INTRODUCTION TO PREDICTIVE MARKETING ANALYTICS

Predictive Marketing is the process, tools, and rules for applying predictive analytics to making marketing and sales decisions. The objective of Predictive Marketing is to anticipate which marketing and sales actions will most likely lead to the desired customer behaviour and to carry out those actions.

Predictive Marketing is not a replacement for more traditional marketing approaches. Marketing and sales decisions will continue to be based mostly on product releases, inspirational ideas, what competitors and peers are doing, and what has worked well in the past. What Predictive Marketing will do is supplement traditional marketing with a new, more analytical method of sorting and prioritising marketing and sales actions.

One of the key aspects of Predictive Marketing is Predictive Marketing Analytics (PMA), which involves using historical customer data to predict future outcomes and trends. For example, PMA can tell you which accounts to target for churn prevention and which leads are most likely to become customers and are, thus, most worth pursuing.

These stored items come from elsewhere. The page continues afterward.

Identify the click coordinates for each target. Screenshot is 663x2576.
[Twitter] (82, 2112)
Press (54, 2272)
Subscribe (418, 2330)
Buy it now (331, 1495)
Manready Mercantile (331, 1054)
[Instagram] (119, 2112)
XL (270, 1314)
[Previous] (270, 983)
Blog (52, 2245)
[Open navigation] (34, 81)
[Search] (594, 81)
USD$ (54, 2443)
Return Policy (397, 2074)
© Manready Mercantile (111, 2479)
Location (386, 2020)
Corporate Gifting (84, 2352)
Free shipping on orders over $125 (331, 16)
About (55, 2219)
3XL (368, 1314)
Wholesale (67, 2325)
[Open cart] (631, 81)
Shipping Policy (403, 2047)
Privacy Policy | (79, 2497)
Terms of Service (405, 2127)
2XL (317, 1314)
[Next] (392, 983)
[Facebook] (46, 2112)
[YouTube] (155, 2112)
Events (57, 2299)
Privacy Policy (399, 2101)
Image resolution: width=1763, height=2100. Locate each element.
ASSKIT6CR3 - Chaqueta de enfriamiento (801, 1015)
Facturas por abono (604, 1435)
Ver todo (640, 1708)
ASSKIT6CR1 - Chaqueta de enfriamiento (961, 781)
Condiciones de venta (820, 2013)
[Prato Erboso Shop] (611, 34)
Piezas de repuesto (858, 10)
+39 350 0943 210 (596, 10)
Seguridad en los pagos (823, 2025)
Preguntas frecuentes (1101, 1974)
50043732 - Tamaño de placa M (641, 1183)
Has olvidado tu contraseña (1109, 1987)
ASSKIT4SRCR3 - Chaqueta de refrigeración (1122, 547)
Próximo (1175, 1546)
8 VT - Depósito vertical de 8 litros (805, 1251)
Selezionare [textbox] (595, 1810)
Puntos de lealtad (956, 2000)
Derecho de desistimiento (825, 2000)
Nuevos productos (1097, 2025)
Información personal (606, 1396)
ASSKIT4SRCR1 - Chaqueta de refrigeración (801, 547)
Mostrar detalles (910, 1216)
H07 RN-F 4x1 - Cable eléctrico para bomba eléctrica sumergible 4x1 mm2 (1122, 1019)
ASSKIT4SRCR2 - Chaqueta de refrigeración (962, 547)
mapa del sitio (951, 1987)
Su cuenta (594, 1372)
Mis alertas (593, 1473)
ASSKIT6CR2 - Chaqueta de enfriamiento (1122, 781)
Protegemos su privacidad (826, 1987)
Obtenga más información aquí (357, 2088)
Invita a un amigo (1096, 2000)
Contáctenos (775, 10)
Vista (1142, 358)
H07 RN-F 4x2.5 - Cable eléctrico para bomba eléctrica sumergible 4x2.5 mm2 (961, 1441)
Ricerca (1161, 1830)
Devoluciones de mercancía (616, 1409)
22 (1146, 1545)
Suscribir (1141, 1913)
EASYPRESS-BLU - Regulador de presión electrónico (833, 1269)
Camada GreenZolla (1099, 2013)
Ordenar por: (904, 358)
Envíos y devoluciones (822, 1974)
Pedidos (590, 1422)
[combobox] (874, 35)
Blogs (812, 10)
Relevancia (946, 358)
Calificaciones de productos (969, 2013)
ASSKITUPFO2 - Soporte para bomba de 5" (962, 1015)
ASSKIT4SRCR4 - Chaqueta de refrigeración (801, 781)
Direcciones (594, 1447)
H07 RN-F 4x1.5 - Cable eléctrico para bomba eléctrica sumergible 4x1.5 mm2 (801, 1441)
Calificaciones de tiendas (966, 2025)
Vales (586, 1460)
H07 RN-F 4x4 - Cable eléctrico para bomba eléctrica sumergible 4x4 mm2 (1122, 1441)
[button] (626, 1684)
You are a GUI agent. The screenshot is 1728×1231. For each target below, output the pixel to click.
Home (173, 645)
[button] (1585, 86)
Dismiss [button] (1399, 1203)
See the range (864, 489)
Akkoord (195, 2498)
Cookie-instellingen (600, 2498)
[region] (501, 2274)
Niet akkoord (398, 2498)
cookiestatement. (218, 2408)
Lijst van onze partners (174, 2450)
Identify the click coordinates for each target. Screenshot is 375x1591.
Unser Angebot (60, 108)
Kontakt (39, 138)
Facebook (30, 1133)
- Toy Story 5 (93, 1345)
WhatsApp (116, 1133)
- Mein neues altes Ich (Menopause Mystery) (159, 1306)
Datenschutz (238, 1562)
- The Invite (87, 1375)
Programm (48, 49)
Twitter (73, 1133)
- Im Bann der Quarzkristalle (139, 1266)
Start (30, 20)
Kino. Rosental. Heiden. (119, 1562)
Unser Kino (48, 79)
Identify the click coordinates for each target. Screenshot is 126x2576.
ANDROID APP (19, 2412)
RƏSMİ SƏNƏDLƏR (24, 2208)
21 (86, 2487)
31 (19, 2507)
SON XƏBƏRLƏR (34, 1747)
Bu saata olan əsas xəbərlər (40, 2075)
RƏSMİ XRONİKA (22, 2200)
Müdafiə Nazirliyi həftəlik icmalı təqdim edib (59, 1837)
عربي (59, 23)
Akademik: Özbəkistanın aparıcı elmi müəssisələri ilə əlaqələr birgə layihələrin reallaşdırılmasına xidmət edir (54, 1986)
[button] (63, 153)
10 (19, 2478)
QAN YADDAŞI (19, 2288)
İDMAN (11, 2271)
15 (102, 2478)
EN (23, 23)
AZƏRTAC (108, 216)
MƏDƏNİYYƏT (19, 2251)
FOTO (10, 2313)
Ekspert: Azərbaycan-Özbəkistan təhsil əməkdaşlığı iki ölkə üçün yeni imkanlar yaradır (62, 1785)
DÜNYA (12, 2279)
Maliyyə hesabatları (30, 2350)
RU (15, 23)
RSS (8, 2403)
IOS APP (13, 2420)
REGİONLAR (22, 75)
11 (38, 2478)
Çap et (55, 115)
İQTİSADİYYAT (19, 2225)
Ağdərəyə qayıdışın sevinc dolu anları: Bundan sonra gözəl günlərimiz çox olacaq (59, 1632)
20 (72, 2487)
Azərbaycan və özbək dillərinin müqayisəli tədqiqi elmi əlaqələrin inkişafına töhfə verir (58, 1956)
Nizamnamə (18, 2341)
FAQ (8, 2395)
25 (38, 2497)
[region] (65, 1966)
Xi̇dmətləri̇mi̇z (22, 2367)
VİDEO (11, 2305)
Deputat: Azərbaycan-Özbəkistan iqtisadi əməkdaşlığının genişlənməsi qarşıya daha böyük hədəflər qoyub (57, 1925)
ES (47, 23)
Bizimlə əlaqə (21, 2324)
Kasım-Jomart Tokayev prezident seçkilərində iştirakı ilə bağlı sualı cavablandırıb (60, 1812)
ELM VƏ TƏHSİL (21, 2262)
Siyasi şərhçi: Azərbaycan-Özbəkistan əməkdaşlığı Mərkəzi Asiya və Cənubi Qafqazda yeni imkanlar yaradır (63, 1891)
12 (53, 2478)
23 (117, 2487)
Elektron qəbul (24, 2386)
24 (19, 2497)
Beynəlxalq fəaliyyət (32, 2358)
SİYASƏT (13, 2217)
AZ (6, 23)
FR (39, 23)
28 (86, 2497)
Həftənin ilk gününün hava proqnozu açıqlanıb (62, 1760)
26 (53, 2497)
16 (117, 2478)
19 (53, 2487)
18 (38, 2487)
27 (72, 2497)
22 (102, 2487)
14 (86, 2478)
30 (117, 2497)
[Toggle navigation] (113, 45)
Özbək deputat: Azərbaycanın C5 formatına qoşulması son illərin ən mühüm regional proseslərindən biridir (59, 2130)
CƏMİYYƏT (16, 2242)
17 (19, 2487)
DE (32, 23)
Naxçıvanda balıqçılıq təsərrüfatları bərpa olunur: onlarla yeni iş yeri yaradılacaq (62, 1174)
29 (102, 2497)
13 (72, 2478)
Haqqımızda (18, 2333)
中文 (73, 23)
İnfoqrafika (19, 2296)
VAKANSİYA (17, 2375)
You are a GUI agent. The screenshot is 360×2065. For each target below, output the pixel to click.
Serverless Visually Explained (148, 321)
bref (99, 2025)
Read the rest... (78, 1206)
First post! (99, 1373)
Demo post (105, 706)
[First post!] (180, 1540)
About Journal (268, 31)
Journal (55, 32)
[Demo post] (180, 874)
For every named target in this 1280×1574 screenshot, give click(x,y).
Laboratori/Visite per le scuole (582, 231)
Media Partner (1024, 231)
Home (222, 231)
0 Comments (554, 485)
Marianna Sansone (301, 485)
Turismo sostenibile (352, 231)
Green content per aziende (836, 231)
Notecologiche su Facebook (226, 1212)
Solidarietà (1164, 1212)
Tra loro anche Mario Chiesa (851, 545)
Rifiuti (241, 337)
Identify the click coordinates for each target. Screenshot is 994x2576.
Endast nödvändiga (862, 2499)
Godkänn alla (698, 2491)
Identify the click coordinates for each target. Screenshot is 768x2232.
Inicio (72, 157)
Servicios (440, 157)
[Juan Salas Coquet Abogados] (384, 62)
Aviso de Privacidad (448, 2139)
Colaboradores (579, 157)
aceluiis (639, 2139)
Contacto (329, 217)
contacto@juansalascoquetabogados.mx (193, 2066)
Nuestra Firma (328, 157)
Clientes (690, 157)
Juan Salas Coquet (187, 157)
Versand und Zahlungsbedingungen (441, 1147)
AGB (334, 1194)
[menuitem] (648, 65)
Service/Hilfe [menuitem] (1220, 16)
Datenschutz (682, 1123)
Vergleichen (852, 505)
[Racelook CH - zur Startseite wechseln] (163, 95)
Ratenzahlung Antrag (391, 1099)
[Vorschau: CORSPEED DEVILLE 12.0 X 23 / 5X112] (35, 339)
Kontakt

PMA is typically and predominantly done using computer algorithms (e.g., Machine Learning).

pma enGraphic 1: Predictive Marketing Analytics Process

During the last five years, the majority of B2C companies have started utilising Predictive Marketing Analytics. But PMA is really nothing new. The individual methods and formulas have been around for almost fifty years. So what is behind its recent growth in popularity? The explanation is that three critical enablers have simultaneously matured to the point at which PMA has become easily accessible to almost any company.

  1. Marketing Clouds and CRM-centric sales generate a massive amount of behavioural data. These include sales interactions, digital customer engagement, social media, loyalty (e.g. Net Promoter System), support, etc.
  2. Data extraction has become easier and cheaper. Just a few years ago, it took weeks or even months to extract, transform, and load data for analytics. Modern martech applications make data extraction simple and easy to automate using data integration tools like Frends.
  3. Computing costs have plummeted. Machine learning requires a massive amount of computing power. This used to be very expensive. With cloud computing more or less following Moore’s law, the cost of storing and processing data has fallen drastically.

Predictive Marketing Analytics isn’t an absolute science. Like traditional marketing, it is some combination of art, intuition, and science. But it does provide companies with the ability to more reliably forecast customer behaviour.